Mais: as alterações são extensíveis à constituição das
turmas, dado que a atual configuração tem debilidades. Por isso, o predito Subdiretor-Geral
diz:
“A unidade turma é algo
completamente burocrático. Nada nos diz que aquele grupo de alunos é o melhor
possível e que deve trabalhar junto ao longo de todo um ano letivo ou de um
ciclo. Se os alunos têm interesses e necessidades diferentes, pode ser útil
desconstruir essa organização e partir as turmas em vários grupos.”.
De modo similar pode suceder ao calendário escolar.

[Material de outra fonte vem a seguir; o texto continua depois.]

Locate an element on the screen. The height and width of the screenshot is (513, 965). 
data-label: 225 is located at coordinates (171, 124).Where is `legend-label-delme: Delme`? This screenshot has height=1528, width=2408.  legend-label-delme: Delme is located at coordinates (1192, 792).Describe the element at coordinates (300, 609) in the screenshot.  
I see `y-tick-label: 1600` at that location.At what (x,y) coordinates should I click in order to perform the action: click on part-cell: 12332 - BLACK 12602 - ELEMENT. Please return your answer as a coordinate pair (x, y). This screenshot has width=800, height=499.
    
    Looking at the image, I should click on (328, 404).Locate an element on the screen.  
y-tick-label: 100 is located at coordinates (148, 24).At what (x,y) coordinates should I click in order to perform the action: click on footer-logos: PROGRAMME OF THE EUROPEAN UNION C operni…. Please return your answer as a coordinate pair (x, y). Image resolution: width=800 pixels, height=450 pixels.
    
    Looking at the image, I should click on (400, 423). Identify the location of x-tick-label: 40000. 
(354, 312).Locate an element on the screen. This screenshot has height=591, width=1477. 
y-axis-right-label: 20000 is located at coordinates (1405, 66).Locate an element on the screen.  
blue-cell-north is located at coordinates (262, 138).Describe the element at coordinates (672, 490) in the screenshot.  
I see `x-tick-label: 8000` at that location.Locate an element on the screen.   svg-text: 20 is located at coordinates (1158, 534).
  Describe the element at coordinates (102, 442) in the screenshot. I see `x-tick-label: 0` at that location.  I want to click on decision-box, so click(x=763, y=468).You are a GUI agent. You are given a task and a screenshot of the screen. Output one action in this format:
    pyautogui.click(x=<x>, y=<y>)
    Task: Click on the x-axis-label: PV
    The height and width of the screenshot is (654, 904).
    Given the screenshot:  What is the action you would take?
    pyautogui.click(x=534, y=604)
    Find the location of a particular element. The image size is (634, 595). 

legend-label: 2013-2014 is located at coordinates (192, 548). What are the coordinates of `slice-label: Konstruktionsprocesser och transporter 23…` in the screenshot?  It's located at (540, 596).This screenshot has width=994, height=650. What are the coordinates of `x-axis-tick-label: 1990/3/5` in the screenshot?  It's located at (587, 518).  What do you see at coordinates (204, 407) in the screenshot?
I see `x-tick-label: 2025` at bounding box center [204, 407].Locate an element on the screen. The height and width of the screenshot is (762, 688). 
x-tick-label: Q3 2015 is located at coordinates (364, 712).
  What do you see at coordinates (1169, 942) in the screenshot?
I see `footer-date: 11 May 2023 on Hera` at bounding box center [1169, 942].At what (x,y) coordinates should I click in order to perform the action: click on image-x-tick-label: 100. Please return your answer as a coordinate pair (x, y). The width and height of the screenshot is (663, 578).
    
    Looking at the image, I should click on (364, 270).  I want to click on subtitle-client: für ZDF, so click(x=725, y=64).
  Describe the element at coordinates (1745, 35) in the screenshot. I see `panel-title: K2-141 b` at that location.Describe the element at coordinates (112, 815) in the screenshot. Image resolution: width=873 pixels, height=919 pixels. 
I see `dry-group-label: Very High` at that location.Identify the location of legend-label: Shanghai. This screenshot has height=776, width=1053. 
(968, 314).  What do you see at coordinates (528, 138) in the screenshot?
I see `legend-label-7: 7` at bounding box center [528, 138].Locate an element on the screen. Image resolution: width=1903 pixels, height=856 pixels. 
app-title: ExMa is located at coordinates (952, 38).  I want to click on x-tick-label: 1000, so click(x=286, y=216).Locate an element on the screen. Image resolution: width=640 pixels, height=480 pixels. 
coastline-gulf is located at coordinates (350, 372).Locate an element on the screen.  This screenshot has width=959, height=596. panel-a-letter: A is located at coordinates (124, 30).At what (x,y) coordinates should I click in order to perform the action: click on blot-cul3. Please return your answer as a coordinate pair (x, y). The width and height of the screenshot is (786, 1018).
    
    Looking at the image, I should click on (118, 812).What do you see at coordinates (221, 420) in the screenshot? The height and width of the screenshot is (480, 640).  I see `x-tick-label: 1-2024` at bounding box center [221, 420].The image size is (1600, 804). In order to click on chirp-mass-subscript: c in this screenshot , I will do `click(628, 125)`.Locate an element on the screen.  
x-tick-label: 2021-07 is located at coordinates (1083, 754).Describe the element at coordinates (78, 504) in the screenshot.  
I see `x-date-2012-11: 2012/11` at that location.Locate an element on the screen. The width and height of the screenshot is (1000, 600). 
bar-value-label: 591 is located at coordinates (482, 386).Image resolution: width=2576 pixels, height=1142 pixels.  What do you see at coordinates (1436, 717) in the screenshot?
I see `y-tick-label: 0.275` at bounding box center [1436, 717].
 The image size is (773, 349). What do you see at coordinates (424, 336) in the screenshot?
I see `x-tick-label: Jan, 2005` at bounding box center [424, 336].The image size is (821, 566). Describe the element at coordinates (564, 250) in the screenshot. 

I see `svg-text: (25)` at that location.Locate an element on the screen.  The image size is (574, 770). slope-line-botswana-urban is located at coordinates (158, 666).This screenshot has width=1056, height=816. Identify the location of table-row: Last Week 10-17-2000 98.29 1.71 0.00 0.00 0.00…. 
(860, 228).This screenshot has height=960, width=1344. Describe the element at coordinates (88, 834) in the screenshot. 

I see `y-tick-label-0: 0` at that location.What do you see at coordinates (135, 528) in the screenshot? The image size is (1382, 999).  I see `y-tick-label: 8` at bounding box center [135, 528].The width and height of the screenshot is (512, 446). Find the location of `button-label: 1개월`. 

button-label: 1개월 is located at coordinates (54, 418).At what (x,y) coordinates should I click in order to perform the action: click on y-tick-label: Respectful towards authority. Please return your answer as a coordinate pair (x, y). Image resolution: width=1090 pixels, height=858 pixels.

Cunha diz que é possível repensar a avaliação com base em 3 períodos escolares
– com 2 testes cada um e a classificação final. Podem os agrupamentos criar
mais momentos de avaliação formativa ao longo do ano e não tanto quantitativa.
***
Posto
isto, pergunto-me se é nisto que consiste o propalado regime de transição,
alegadamente imposto pela Presidência e a que o ME se terá acocorado – só seis
agrupamentos. Depois, interrogo-me sobre quanto tempo demorará a generalização
do regime de flexibilização curricular. Recordo que a generalização do
Decreto-lei n.º 192/91, de 10 de maio, nunca foi levada a cabo. E mantém-se a
preocupação do ME em manter o ‘dictat’
diário a acompanhar a dita autonomia, censurado por Carneiro (É
o medo da autonomia que tira poder à tutela e que dá muito trabalho à escola!). Além disso, é legítimo questionar
se e quem impôs às escolas dois testes por período. Não terá sido, antes, a
pressão dos encarregados de educação e da sociedade? Recordo que, em tempos, se
lia nas informações sobre avaliação, no site do ME, que não era obrigatória a
avaliação através de testes, cabendo à escola determinar como proceder na
avaliação. Mas todos gostam da quantificação escrita… Naturalmente que a
avaliação deve aferir e melhorar as aprendizagens, não devendo as aprendizagens
ser desenvolvidas em função da avaliação. Deve pôr-se a tónica na ajuda a aprender
e não adestrar para o teste!
Quanto
ao exemplo apresentado pelo referido Subdiretor-Geral, dá-me a impressão de que
esquece o caráter cíclico e ampliante da aprendizagem – o que leva a alguma repetição
em conformidade com os contextos. Nada na educação é só a preto e branco!